Do Dorohuska–Okopy, bazy protestu, zmierza kolumna ciągników rolniczych i oflagowanych samochodów osobowych. Czuć jest atmosferę protestu zorganizowanego przez Stowarzyszenie „Oszukana Wieś”. Tak zaczyna się czwartkowy poranek przed przejściem granicznym w Dorohusku.
Kilkanaście kilometrów przed przejściem granicznym, policja separuje ruch pojazdów. Ciężarówki, lawety z samochodami, trafiają na pobocze. Dalej jadą auta osobowe i ciężarówki z pomocą dla Ukrainy min. cysterny z paliwem.
Rozżaleni rolnicy już drugi raz w ciągu niespełna trzech tygodni blokują drogi dojazdowe do wschodniej granicy. – Ten rząd nie panuje nad importem zbóż z Ukrainy – mówią rozżaleni.
Kierowcy ciężarówek muszą cierpliwie czekać na koniec protest, aby przekroczyć granicę z Ukrainą w obu kierunkach.
Na protest przyjechało o kilkuset rolników z całego kraju. – Problem niekontrolowanego importu zboża z Ukrainy dotyka rolników z całego kraju – mówi Wiesław Gryn z Zamojskiego Towarzystwa Rolniczego, współorganizatora akcji w Dorohusku.
– W stodole mam tony zboża z ubiegłorocznych zbiorów. Kilka miesięcy temu za tonę zboża na skupie płacili 1600 złotych. Teraz 900 złotych. Jest to o 20 proc. poniżej j kosztów produkcji – mówi Grzegorz spod Hrubieszowa, uprawiający zboże na 20 hektarach.
– Zboże z Ukrainy nie trzyma żadnych norm. Zbiory z ogromnych, przemysłowych gospodarstw, leżą w magazynach nawet dwa, trzy lata. Teraz, bez badania czy kontroli, jakości, trafiają do naszych młynów, w efekcie do konsumentów. Tak psujemy markę polskiej żywności, ciężko budowaną przez lata - mówi kolejny rolnik spod Hrubieszowa.
– Kilka dni temu ukraiński kierowca ciężarówki ze zbożem pokazał mi dokumenty przewozowe. Transport miał trafić do Fajsławic, a nie do Afryki, jak twierdzi rząd – dodaje kolejny oburzony rolnik.

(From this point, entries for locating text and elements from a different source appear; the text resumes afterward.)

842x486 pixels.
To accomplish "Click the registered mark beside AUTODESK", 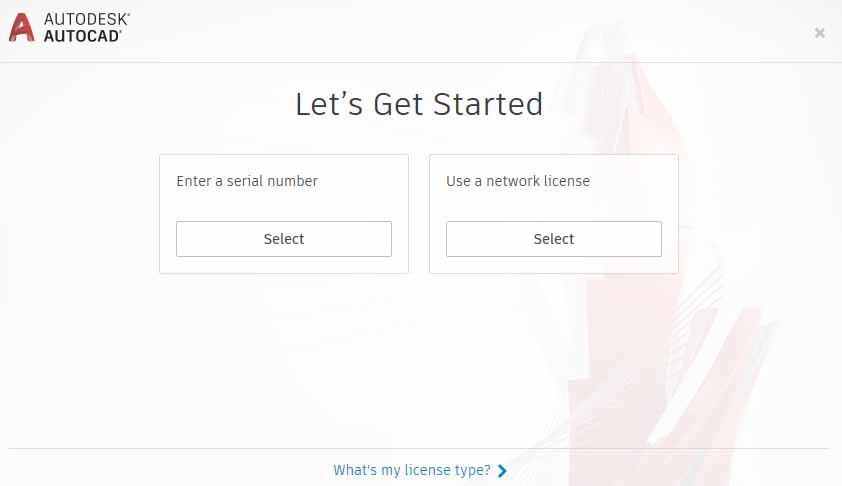I will point(128,14).
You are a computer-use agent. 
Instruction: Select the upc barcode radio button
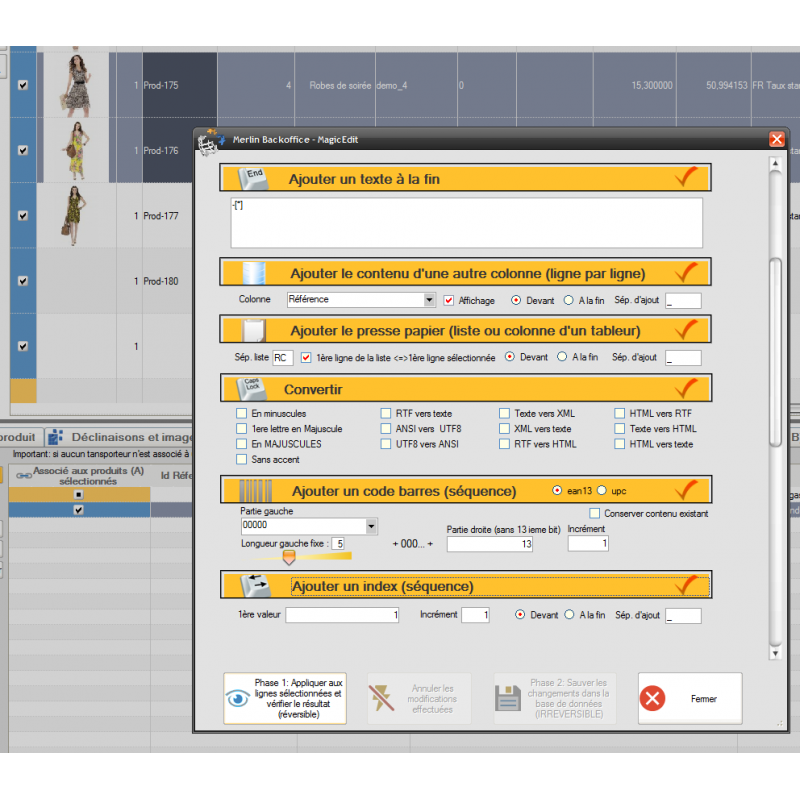[x=602, y=491]
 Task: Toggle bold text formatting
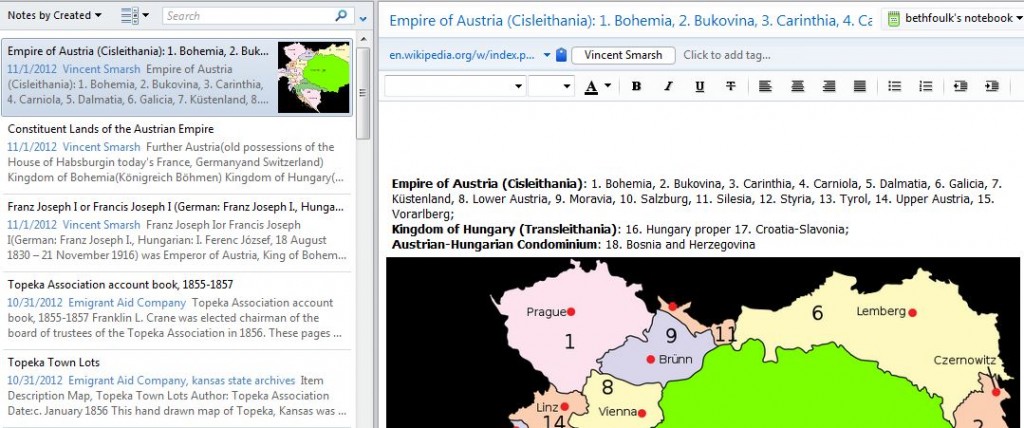click(x=636, y=86)
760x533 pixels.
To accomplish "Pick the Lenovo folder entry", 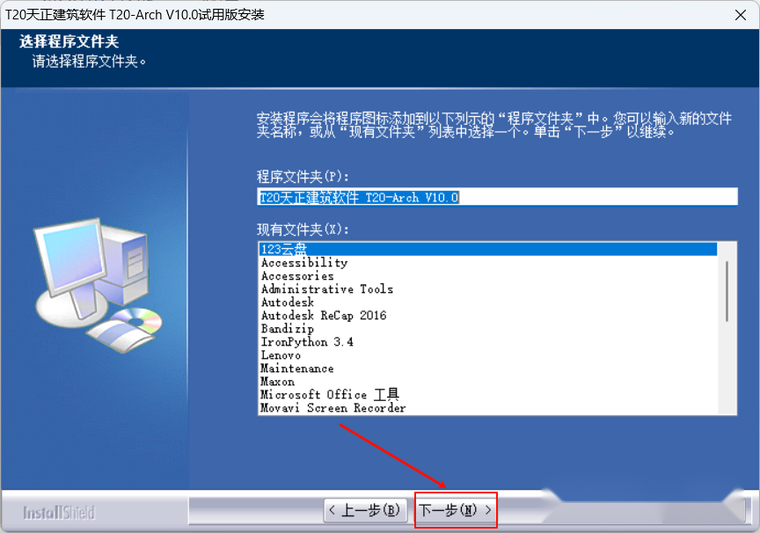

Zboża z Ukrainy, bez ceł i kontroli, jakości, miało tylko tranzytem przejechać do polskich portów i dalej, drogą morską, trafić do odbiorców na Bliskim Wschodzie i w Afryce. Tymczasem część, nikt nie wie, jaka, trafia na polski rynek. W efekcie ceny skupu w Polsce spadły poniżej progu opłacalności produkcji, co rozsierdza rolników.
Rolnicy mają pretensje do rządu PiS za brak kontroli nad tym importem. – Koszty produkcji mamy jak na zachodzi, a ceny skupu jak na Ukrainie. Jak mamy konkurować i funkcjonować na wolnym rynku – pyta się retorycznie Wiesław Gryn.
Rolnicy dobrze przygotowali się protestu. W rozstawionych namiotach można się ogrzać lub napić się gorącej herbaty, czeka miód do pokrzepiania się. Jest mobilna scena i kilka zabytkowych ciągników rolniczych. Porządku pilnuje policja. Protest potrwa do północy w piątek.